Prepare and execute a database operation (query or command). Parameters may be provided as sequence or mapping and will be bound to variables in the operation. Variables are specified in a database-specific notation (see the module’s paramstyle attribute for details).  A reference to the operation will be retained by the cursor. If the same operation object is passed in again, then the cursor can optimize its behavior. This is most effective for algorithms where the same operation is used, but different parameters are bound to it (many times). For maximum efficiency when reusing an operation, it is best to use the setinputsizes() method to specify the parameter types and sizes ahead of time. It is legal for a parameter to not match the predefined information; the implementation should compensate, possibly with a loss of efficiency. The parameters may also be specified as list of tuples to e.g. insert multiple rows in a single operation, but this kind of usage is depreciated: executemany() should be used instead. Return values are not defined.
Prepare a database operation (query or command) and then execute it against all parameter sequences or mappings found in the sequence seq_of_parameters. Modules are free to implement this method using multiple calls to the execute() method or by using array operations to have the database process the sequence as a whole in one call. The same comments as for execute() also apply accordingly to this method. Return values are not defined.
Fetch the next row of a query result set, returning a single sequence, or None when no more data is available.  An Error (or subclass) exception is raised if the previous call to executeXXX() did not produce any result set or no call was issued yet.
Fetch the next set of rows of a query result, returning a sequence of sequences (e.g. a list of tuples). An empty sequence is returned when no more rows are available. The number of rows to fetch per call is specified by the parameter. If it is not given, the cursor’s arraysize determines the number of rows to be fetched. The method should try to fetch as many rows as indicated by the size parameter. If this is not possible due to the specified number of rows not being available, fewer rows may be returned. An Error (or subclass) exception is raised if the previous call to executeXXX() did not produce any result set or no call was issued yet. Note there are performance considerations involved with the size parameter. For optimal performance, it is usually best to use the arraysize attribute. If the size parameter is used, then it is best for it to retain the same value from one fetchmany() call to the next.
Fetch all (remaining) rows of a query result, returning them as a sequence of sequences (e.g. a list of tuples). Note that the cursor’s arraysize attribute can affect the performance of this operation. An Error (or subclass) exception is raised if the previous call to executeXXX() did not produce any result set or no call was issued yet.

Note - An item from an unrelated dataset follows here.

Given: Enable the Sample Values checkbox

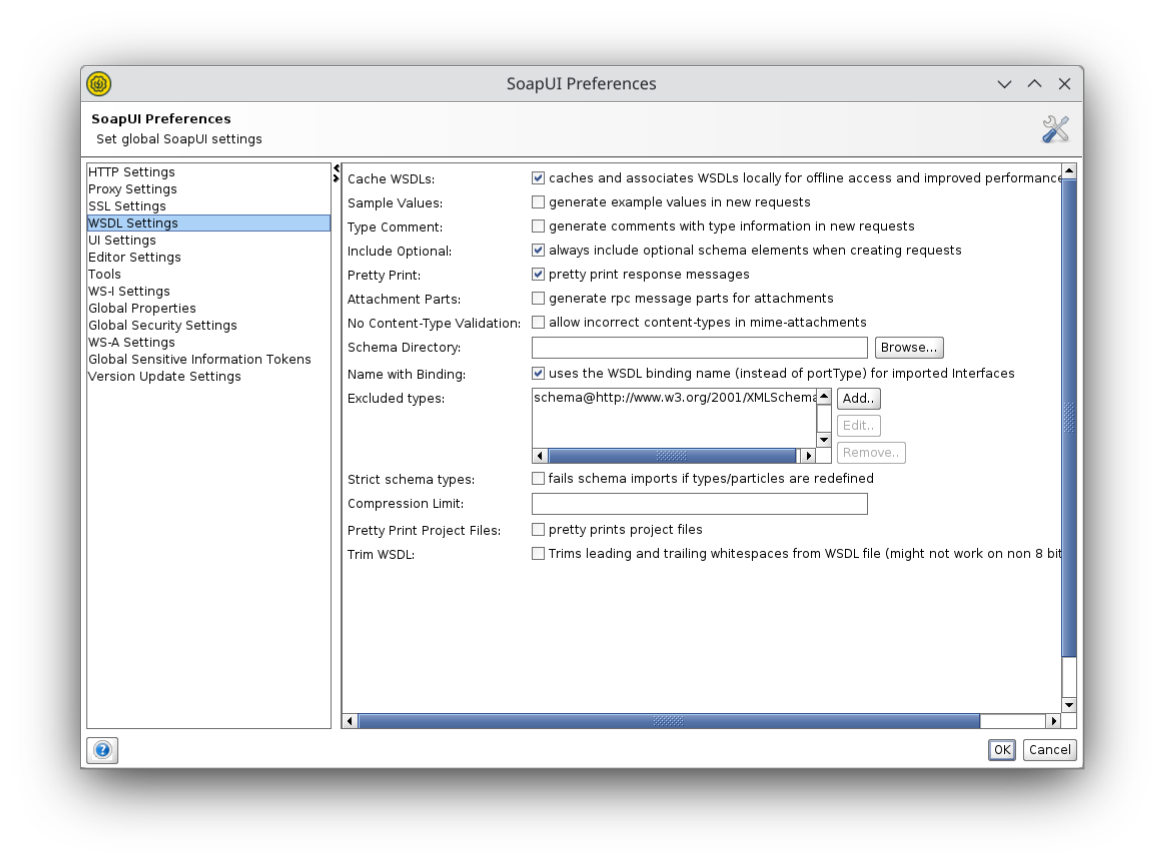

This method is optional since not all databases support multiple result sets.  This method will make the cursor skip to the next available set, discarding any remaining rows from the current set. If there are no more sets, the method returns None. Otherwise, it returns a true value and subsequent calls to the fetch methods will return rows from the next result set. An Error (or subclass) exception is raised if the previous call to executeXXX() did not produce any result set or no call was issued yet.
This can be used before a call to executeXXX() to predefine memory areas for the operation’s parameters. sizes is specified as a sequence – one item for each input parameter. The item should be a Type Object that corresponds to the input that will be used, or it should be an integer specifying the maximum length of a string parameter. If the item is None, then no predefined memory area will be reserved for that column (this is useful to avoid predefined areas for large inputs). This method would be used before the executeXXX() method is invoked. Implementations are free to have this method do nothing and users are free to not use it.
Set a column buffer size for fetches of large columns (e.g. LONGs, BLOBs, etc.). The column is specified as an index into the result sequence. Not specifying the column will set the default size for all large columns in the cursor. This method would be used before the executeXXX() method is invoked. Implementations are free to have this method do nothing and users are free to not use it.
Type Objects and Constructors¶
Many databases need to have the input in a particular format for binding to an operation’s input parameters. For example, if an input is destined for a DATE column, then it must be bound to the database in a particular string format. Similar problems exist for “Row ID” columns or large binary items (e.g. blobs or RAW columns). This presents problems for Python since the parameters to the executeXXX() method are untyped. When the database module sees a Python string object, it doesn’t know if it should be bound as a simple CHAR column, as a raw BINARY item, or as a DATE. To overcome this problem, a module must provide the constructors defined below to create objects that can hold special values. When passed to the cursor methods, the module can then detect the proper type of the input parameter and bind it accordingly. A Cursor Object’s description attribute returns information about each of the result columns of a query. The type_code must compare equal to one of Type Objects defined below. Type Objects may be equal to more than one type code (e.g. DATETIME could be equal to the type codes for date, time and timestamp columns; see the Implementation Hints below for details). The module exports the following constructors and singletons:
Date(year, month, day)¶
This function constructs an object holding a date value.
Time(hour, minute, second)¶
This function constructs an object holding a time value.
Timestamp(year, month, day, hour, minute, second)¶
This function constructs an object holding a time stamp value.
This function constructs an object holding a date value from the given ticks value (number of seconds since the epoch; see the documentation of the standard Python time module for details).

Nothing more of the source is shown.